_Available data_.
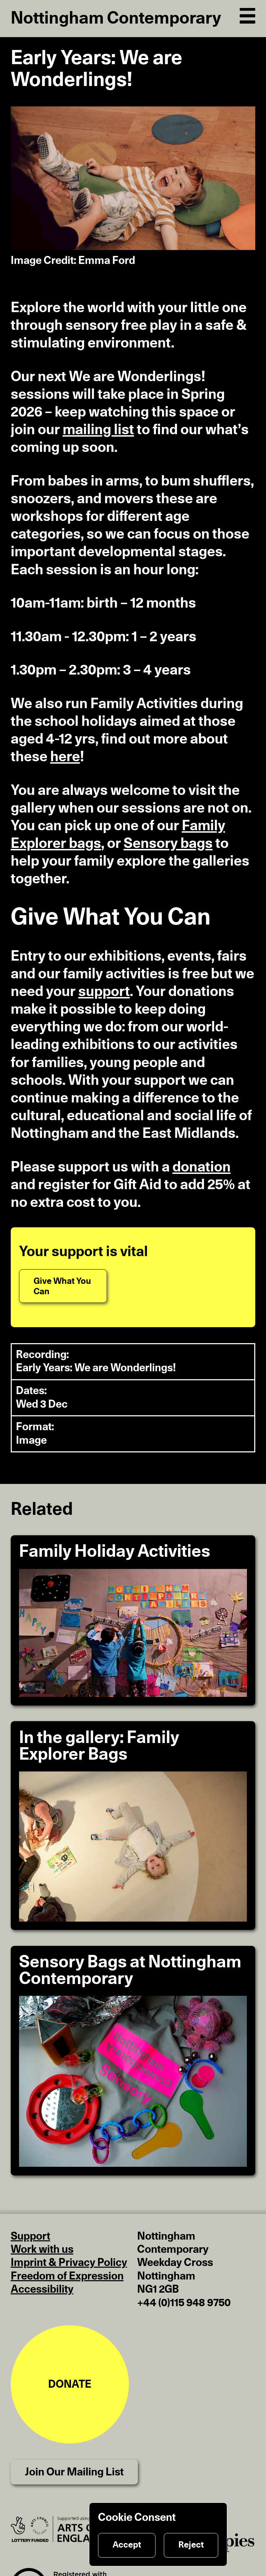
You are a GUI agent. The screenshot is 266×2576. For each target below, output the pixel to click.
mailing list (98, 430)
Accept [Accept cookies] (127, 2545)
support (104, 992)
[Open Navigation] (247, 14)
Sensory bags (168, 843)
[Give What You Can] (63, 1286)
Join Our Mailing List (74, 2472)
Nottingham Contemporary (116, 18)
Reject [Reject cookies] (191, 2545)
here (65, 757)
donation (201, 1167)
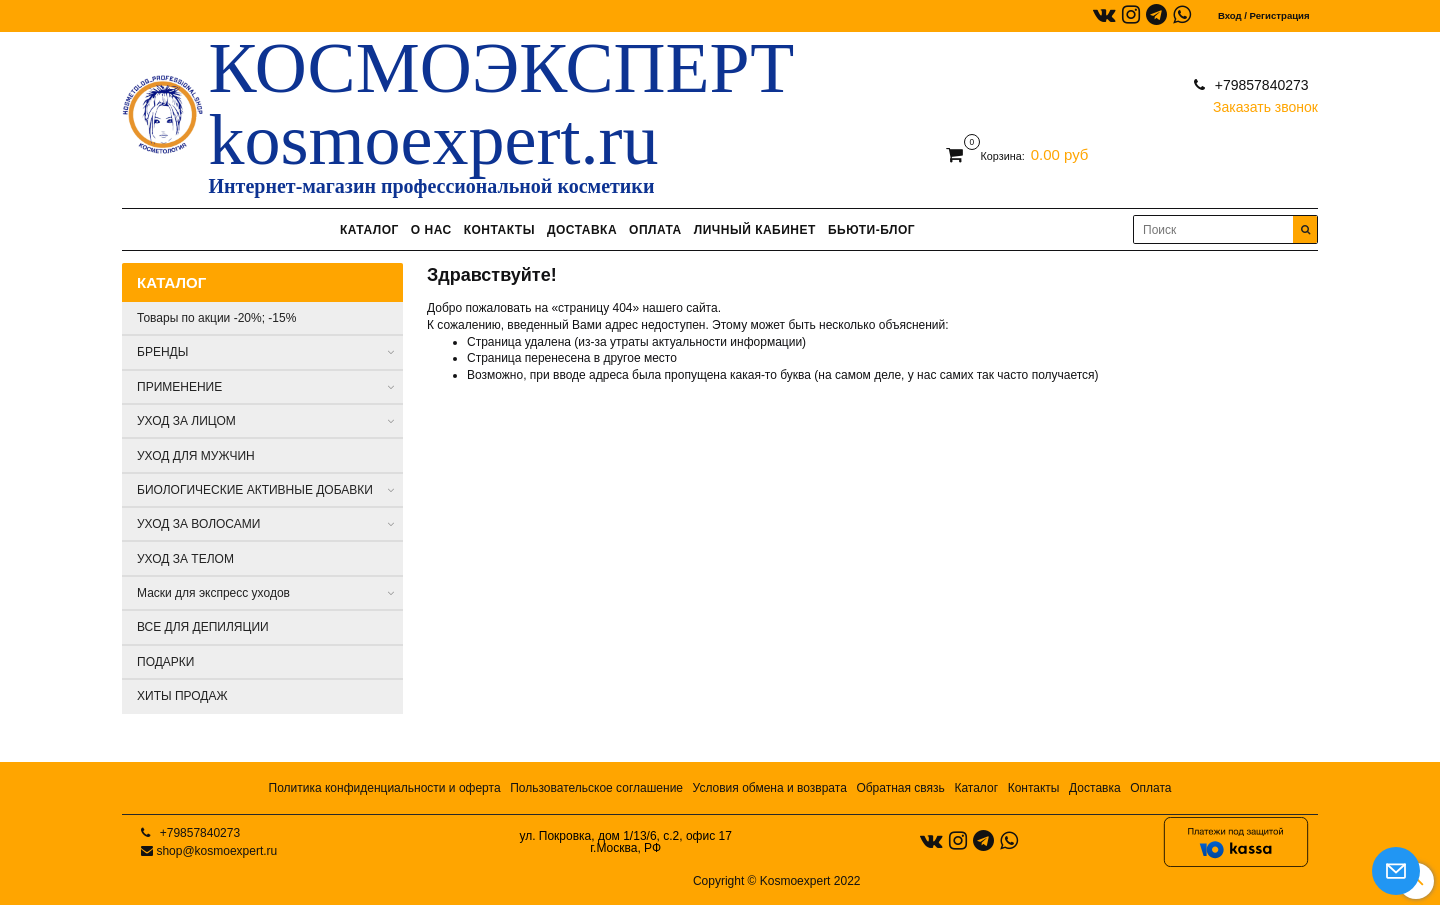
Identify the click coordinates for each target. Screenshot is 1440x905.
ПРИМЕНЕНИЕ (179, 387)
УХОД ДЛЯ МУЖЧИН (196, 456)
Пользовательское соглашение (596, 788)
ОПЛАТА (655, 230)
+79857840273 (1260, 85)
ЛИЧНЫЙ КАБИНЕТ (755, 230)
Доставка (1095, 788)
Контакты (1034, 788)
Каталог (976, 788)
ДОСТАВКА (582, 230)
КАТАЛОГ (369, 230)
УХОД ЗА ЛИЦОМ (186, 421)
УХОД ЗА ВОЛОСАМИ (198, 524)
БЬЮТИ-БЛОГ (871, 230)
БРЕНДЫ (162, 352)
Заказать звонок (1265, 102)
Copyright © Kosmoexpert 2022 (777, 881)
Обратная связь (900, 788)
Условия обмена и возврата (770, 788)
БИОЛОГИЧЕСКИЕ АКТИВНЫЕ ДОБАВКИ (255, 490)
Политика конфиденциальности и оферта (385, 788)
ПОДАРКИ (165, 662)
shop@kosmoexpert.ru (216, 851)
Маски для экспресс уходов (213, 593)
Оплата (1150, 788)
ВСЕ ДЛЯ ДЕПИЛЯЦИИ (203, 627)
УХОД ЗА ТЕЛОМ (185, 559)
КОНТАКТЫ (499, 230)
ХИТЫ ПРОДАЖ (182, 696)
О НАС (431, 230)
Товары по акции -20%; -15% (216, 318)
---
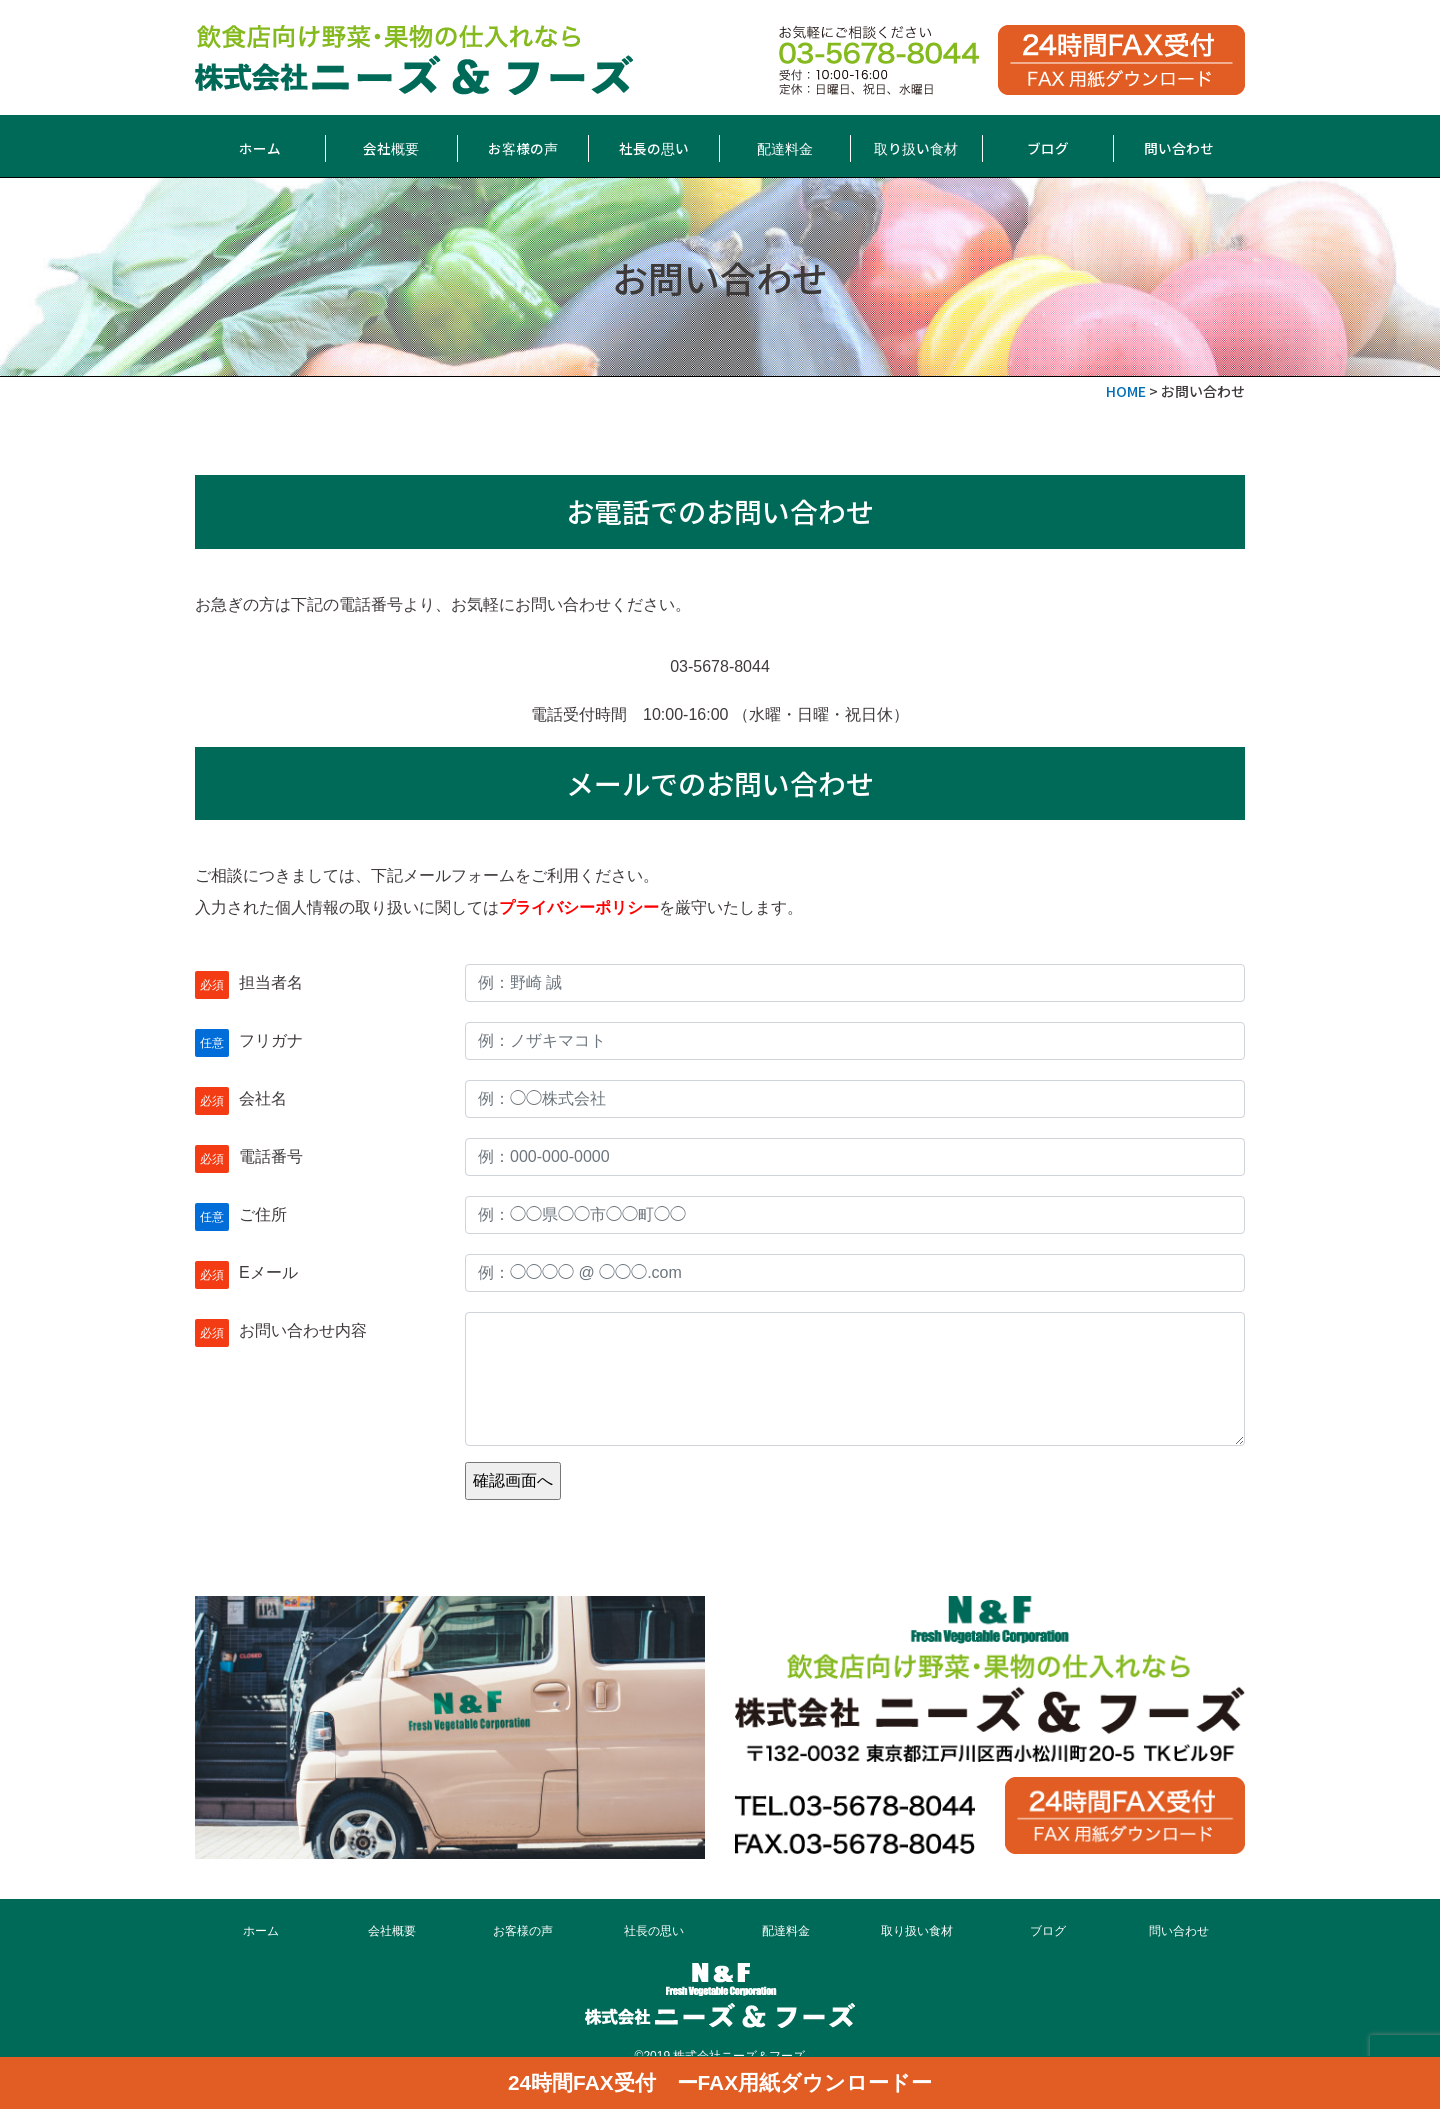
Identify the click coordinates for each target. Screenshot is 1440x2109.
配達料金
==
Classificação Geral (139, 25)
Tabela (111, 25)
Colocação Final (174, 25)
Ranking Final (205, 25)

_What you should do_. Transcribe the records from the line with "You are a GUI" up to and including the line with "shop@kosmoexpert.ru (216, 851)", leaving the pictures out of your answer.

_Result of this exercise_.
You are a GUI agent. The screenshot is 266×2576. For each target below, output the pixel to click.
mailing list (98, 430)
Accept [Accept cookies] (127, 2545)
support (104, 992)
[Open Navigation] (247, 14)
Sensory bags (168, 843)
[Give What You Can] (63, 1286)
Join Our Mailing List (74, 2472)
Nottingham Contemporary (116, 18)
Reject [Reject cookies] (191, 2545)
here (65, 757)
donation (201, 1167)
Identify the click coordinates for each target. Screenshot is 1440x905.
ПРИМЕНЕНИЕ (179, 387)
УХОД ДЛЯ МУЖЧИН (196, 456)
Пользовательское соглашение (596, 788)
ОПЛАТА (655, 230)
+79857840273 (1260, 85)
ЛИЧНЫЙ КАБИНЕТ (755, 230)
Доставка (1095, 788)
Контакты (1034, 788)
Каталог (976, 788)
ДОСТАВКА (582, 230)
КАТАЛОГ (369, 230)
УХОД ЗА ЛИЦОМ (186, 421)
УХОД ЗА ВОЛОСАМИ (198, 524)
БЬЮТИ-БЛОГ (871, 230)
БРЕНДЫ (162, 352)
Заказать звонок (1265, 102)
Copyright © Kosmoexpert 2022 (777, 881)
Обратная связь (900, 788)
Условия обмена и возврата (770, 788)
БИОЛОГИЧЕСКИЕ АКТИВНЫЕ ДОБАВКИ (255, 490)
Политика конфиденциальности и оферта (385, 788)
ПОДАРКИ (165, 662)
shop@kosmoexpert.ru (216, 851)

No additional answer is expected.